It's time to forgive and forget nasty campaigns
"Democracy," wrote Oscar Wilde, "means simply the bludgeoning of the people by the people for the people."
Locally and nationally, it's been a no-holds-barred slugfest in recent weeks, with many jabs straying well below the belt. Good people have said mean things to other good people; respectable people have lost sight of all but their goal during the heat of the campaign.
But the ugliness has always been a part of our form of government, a remarkably ugly process leading to a form of government that is better than any alternative.

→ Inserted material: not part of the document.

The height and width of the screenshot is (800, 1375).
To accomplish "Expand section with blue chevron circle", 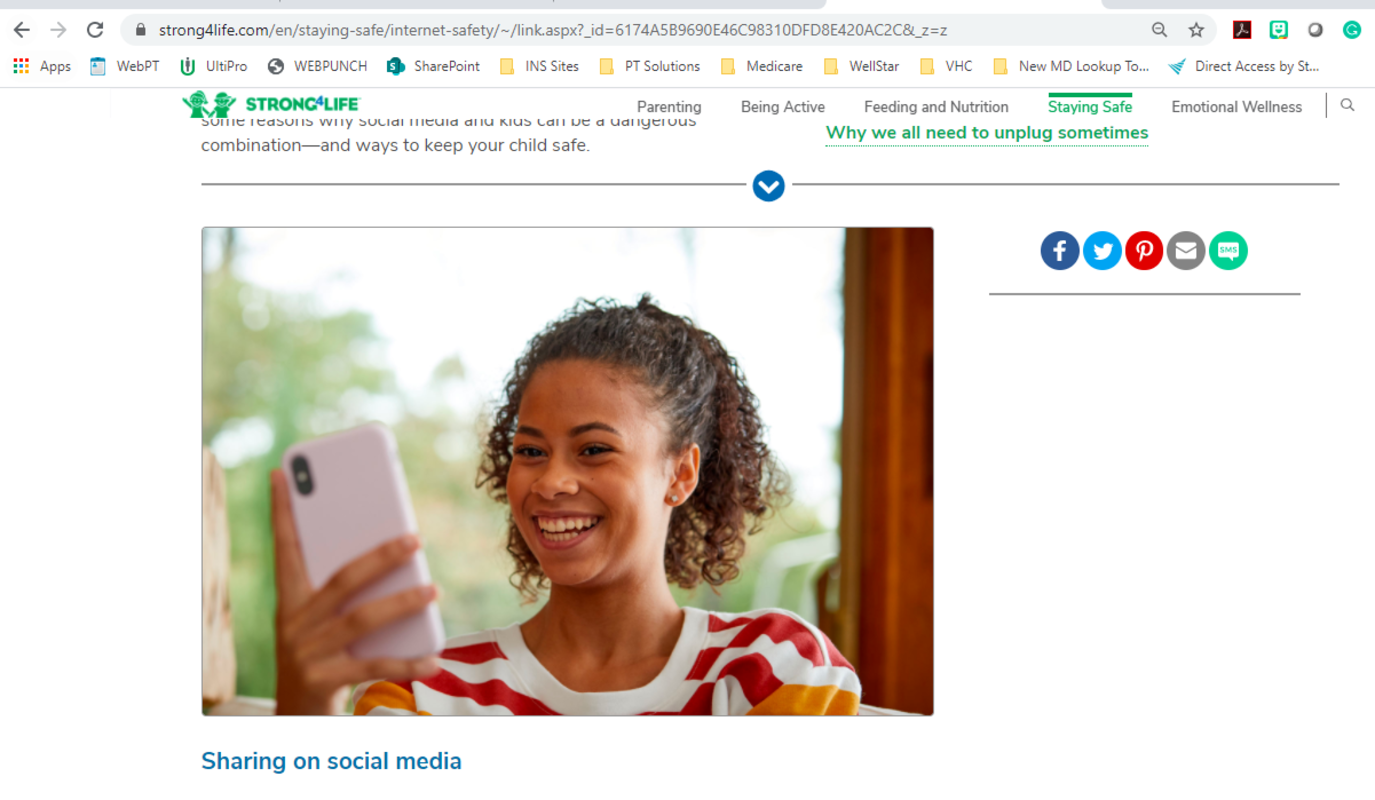I will [768, 185].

In 1800, Thomas Jefferson and John Quincy Adams duked it out in a presidential race. Mr. Adams, Mr. Jefferson charged, planned to marry the king's daughter and give the country back to the British. Mr. Adams' camp responded that founding father Jefferson was "a mean-spirited, low-lived fellow, the son of a half-breed Indian squaw, sired by a Virginia mulatto father."
In 1884, Republicans accused Democrat Grover Cleveland of fathering an illegitimate child. In 1964, Lyndon Johnson accused Barry Goldwater of want-ing a nuclear war.
In spite of it all, though, America has managed to limp along, a model for the free world. One reason has been our nation's ability to unite behind the new leaders, whether we wanted them in office or not. Another has been our ability, pushed to the limit at times, to forgive and forget.
The election is over. Now it is time to remind ourselves that even those we did not vote for have their merits, that even those who cast aspersions on their opponents may have a sincere desire to serve their state or their nation.
Thank goodness, though, we don't have to deal with this mess more frequently than we do. In his concession speech Tuesday, Harold Ford Jr. of Tennessee may have put it best: "I love my country more than I love this process."